Assignment
Repeat only the lines from the one holding "Where should I" down to the last line of the listing below, including both of those lines.

--- Data to process Enclosed Below ---

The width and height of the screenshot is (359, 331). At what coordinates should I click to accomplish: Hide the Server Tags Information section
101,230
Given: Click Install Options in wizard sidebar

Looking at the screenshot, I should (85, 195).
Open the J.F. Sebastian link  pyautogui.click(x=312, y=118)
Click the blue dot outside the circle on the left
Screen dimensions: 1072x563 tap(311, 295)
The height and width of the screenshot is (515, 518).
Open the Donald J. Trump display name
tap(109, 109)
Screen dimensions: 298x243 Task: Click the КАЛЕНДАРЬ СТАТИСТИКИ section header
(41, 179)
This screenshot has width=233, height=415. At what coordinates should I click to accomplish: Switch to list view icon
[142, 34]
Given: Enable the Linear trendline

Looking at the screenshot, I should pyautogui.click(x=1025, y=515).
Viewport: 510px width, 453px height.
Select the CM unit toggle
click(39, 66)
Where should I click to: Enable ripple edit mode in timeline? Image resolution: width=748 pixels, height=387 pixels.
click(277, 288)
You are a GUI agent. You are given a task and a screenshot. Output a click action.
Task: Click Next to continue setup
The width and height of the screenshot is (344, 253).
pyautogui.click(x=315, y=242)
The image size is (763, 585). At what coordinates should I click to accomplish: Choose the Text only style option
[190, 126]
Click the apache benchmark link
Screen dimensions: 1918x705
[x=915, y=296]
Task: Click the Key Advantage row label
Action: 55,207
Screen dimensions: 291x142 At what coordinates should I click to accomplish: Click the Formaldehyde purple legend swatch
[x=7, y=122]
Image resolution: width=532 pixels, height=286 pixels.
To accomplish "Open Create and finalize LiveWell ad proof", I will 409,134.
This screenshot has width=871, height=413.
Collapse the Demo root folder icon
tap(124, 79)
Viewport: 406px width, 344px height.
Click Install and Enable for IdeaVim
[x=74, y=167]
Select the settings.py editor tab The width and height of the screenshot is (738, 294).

--- End of Enclosed Data to process ---

Response to this task
Where should I click to: Enable ripple edit mode in timeline? Image resolution: width=748 pixels, height=387 pixels.
click(277, 288)
You are a GUI agent. You are given a task and a screenshot. Output a click action.
Task: Click Next to continue setup
The width and height of the screenshot is (344, 253).
pyautogui.click(x=315, y=242)
The image size is (763, 585). At what coordinates should I click to accomplish: Choose the Text only style option
[190, 126]
Click the apache benchmark link
Screen dimensions: 1918x705
[x=915, y=296]
Task: Click the Key Advantage row label
Action: 55,207
Screen dimensions: 291x142 At what coordinates should I click to accomplish: Click the Formaldehyde purple legend swatch
[x=7, y=122]
Image resolution: width=532 pixels, height=286 pixels.
To accomplish "Open Create and finalize LiveWell ad proof", I will 409,134.
This screenshot has width=871, height=413.
Collapse the Demo root folder icon
tap(124, 79)
Viewport: 406px width, 344px height.
Click Install and Enable for IdeaVim
[x=74, y=167]
Select the settings.py editor tab The width and height of the screenshot is (738, 294).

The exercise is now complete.